How to Get British Airways Club Elite Status

The BA Club – British Airways’ frequent flyer programme – has four membership tiers: Blue, Bronze, Silver and Gold. Blue is where everyone starts, and the other three are what most people mean when they talk about ‘elite status’. Each tier unlocks more benefits, and the higher you climb, those benefits extend to the 14 other airlines in the Oneworld alliance too.

Getting there requires tier points, and that means understanding how the programme actually works – because it changed significantly in April 2025.

Tier Points, Avios & Eligible Flights: What’s the Difference?

These three terms come up constantly, and they’re easy to muddle.

Tier points determine your status level. They earn alongside Avios whenever you fly, reset to zero on 31 March every year, and cannot be spent on anything. Their only job is to move you up the tiers.

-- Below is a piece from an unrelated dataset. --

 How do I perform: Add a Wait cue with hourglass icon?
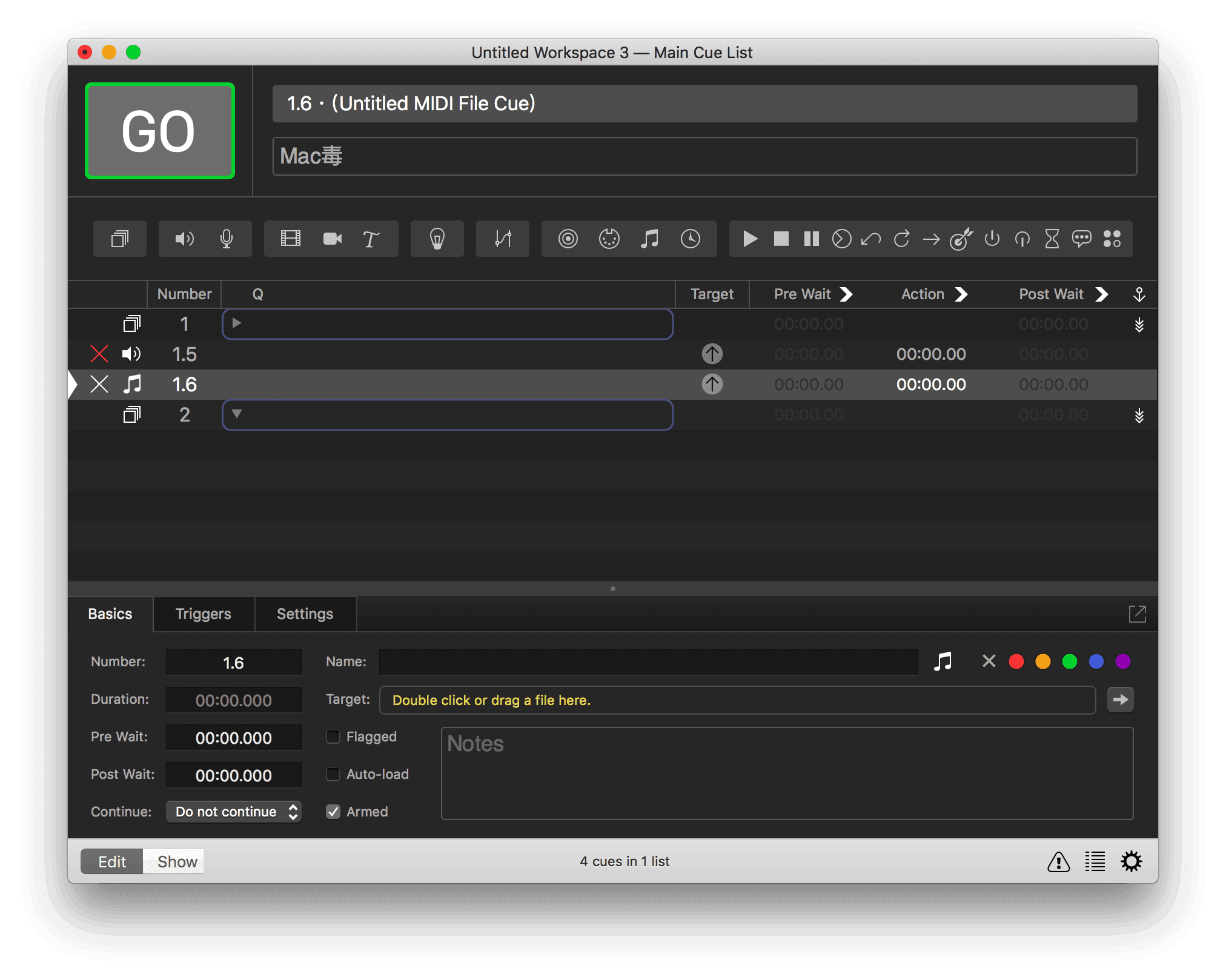(1052, 239)
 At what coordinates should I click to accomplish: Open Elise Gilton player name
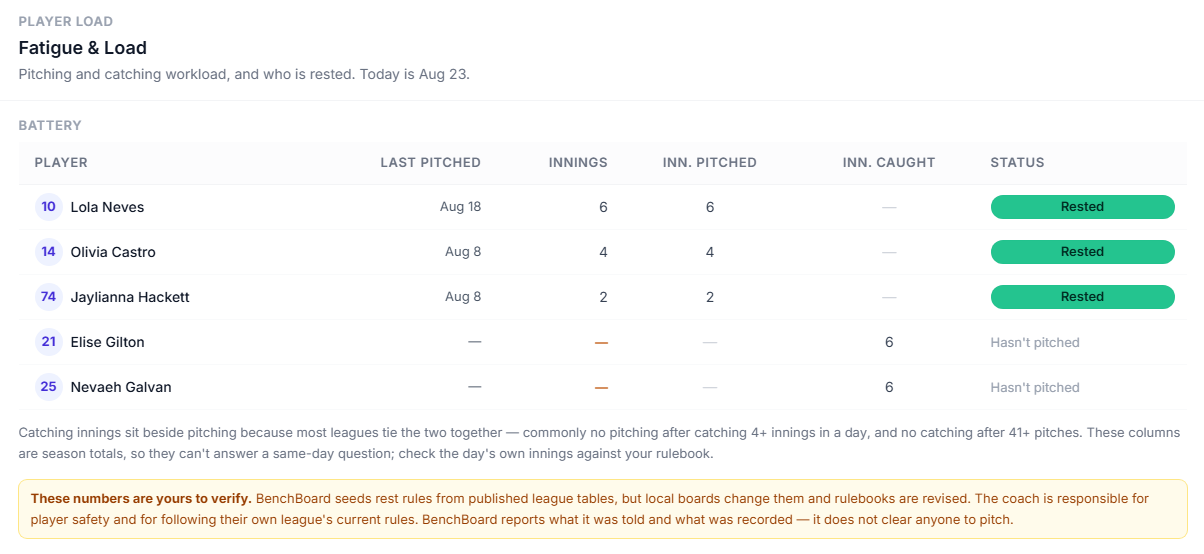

Avios are the reward currency – the points you spend on flights, upgrades, hotel stays and more. Unlike tier points, you can earn Avios in lots of ways beyond flying: hotel stays, car hire, credit card spend, and shopping portals all count. We’ve covered how to find and book an Avios reward flight separately if that’s what you’re after.

Eligible flights used to be a third requirement for status – you had to hit a minimum number of flights alongside your tier points. That requirement is gone under the current model. Now, flying a set number of sectors with a BA flight number is simply an alternative route to Bronze or Silver if you fly frequently but on cheaper fares.

What You Need to Reach Elite Status

Since April 2025, The BA Club uses a spend-based model for British Airways, American Airlines and Iberia flights: you earn one tier point for every £1 of eligible spend (your fare plus carrier-imposed charges, excluding airport taxes). On top of that, you earn bonus tier points per flight based on your cabin and fare flexibility – from 75 bonus points on a short-haul economy Plus fare up to 1,250 on a fully flexible long-haul First ticket.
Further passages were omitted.